- **INPUT DATA**
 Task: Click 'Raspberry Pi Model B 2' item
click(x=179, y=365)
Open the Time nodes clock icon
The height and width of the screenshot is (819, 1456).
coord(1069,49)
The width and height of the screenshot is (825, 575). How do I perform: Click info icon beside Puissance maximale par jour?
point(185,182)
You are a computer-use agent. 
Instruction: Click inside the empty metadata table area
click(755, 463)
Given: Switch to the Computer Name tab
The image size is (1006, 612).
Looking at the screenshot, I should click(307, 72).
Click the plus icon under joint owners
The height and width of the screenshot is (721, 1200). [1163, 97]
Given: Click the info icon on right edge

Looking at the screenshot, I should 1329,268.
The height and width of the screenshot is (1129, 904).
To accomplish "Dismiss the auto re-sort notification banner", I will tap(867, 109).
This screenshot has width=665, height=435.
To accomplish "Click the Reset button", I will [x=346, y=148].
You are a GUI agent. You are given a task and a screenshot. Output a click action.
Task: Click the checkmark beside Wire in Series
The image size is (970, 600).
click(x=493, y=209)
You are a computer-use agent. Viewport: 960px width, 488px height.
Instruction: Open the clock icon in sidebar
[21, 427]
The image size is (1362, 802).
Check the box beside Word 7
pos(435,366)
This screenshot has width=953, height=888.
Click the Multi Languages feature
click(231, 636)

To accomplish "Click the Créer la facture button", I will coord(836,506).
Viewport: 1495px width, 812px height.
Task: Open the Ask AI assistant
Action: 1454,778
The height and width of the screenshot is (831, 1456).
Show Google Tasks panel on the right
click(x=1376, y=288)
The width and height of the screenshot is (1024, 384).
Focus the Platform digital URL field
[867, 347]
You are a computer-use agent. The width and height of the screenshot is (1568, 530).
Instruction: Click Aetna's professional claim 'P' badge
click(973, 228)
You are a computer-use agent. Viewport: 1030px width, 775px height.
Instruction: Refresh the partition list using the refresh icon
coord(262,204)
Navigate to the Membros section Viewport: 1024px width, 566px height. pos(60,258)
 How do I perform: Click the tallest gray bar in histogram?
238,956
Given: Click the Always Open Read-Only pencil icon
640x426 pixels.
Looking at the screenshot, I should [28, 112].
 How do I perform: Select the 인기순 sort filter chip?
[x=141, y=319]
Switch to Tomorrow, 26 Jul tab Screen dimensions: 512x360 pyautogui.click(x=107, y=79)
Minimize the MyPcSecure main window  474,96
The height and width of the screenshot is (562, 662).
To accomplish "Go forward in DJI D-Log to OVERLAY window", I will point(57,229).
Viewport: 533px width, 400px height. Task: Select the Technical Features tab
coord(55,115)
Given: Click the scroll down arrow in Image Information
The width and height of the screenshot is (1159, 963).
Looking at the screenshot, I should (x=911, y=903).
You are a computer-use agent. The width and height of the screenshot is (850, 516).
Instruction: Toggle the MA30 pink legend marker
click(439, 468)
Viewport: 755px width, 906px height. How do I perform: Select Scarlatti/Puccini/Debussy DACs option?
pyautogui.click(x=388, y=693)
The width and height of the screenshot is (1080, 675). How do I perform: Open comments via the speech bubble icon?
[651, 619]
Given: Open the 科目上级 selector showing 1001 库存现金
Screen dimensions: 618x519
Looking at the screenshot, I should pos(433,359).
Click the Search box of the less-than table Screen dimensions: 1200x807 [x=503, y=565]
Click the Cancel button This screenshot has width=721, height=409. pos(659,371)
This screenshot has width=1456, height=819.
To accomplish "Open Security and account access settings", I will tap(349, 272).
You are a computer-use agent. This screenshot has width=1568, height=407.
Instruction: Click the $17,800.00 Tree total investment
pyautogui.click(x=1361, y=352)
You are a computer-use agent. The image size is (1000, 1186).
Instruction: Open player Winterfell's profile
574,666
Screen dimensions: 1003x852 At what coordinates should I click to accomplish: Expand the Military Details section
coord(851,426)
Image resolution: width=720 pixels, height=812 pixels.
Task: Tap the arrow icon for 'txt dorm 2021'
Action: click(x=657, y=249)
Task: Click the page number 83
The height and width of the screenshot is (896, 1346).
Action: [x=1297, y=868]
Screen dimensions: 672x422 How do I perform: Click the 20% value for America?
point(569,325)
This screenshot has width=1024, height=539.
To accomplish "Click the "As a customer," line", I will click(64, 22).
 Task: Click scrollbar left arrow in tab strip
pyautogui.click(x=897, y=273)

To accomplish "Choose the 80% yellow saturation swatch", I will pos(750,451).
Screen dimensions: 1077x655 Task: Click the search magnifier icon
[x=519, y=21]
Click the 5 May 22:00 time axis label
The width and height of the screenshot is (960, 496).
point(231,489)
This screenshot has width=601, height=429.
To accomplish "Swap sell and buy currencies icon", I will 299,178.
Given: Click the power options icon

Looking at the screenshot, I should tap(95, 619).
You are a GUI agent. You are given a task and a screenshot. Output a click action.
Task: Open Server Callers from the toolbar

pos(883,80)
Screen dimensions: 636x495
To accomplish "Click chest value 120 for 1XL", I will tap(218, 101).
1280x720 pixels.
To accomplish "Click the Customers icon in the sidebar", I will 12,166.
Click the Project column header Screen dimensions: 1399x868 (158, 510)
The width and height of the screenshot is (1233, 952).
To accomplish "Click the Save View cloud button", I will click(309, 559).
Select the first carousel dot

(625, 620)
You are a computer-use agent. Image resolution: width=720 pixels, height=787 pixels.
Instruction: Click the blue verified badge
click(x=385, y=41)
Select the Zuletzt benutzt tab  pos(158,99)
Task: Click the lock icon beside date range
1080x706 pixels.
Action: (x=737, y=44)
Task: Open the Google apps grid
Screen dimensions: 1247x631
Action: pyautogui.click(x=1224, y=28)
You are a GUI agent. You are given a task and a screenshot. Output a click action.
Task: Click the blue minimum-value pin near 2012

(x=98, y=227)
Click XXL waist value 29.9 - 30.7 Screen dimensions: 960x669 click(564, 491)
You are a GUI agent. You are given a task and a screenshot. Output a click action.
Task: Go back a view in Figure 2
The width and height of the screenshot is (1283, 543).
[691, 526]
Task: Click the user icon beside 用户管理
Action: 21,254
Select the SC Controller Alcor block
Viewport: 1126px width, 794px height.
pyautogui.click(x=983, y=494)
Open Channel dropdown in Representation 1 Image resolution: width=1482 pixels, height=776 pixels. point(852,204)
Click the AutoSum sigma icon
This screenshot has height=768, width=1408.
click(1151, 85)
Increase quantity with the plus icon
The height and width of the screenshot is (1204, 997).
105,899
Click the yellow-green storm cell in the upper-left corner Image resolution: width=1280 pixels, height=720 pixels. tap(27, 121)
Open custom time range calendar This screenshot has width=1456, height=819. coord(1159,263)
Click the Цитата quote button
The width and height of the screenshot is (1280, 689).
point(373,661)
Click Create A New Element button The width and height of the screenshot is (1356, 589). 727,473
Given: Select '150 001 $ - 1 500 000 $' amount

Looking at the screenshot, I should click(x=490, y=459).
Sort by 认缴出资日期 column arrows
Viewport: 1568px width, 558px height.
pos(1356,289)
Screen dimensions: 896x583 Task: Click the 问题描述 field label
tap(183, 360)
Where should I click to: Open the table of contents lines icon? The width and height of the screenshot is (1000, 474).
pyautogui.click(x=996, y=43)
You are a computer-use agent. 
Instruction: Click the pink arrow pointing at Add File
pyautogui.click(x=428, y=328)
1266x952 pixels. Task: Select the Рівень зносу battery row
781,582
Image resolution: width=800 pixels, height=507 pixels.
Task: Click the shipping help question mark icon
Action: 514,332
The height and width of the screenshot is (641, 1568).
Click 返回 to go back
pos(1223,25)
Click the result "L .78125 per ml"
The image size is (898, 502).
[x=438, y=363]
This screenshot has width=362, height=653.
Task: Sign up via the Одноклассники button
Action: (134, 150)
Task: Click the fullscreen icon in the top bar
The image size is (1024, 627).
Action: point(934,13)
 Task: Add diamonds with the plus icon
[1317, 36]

- **WORK REQUEST**
Your answer should be the lines above that contain the word "Switch", copied out.

- **WRITTEN REPLY**
Given: Switch to the Computer Name tab
Switch to Tomorrow, 26 Jul tab Screen dimensions: 512x360 pyautogui.click(x=107, y=79)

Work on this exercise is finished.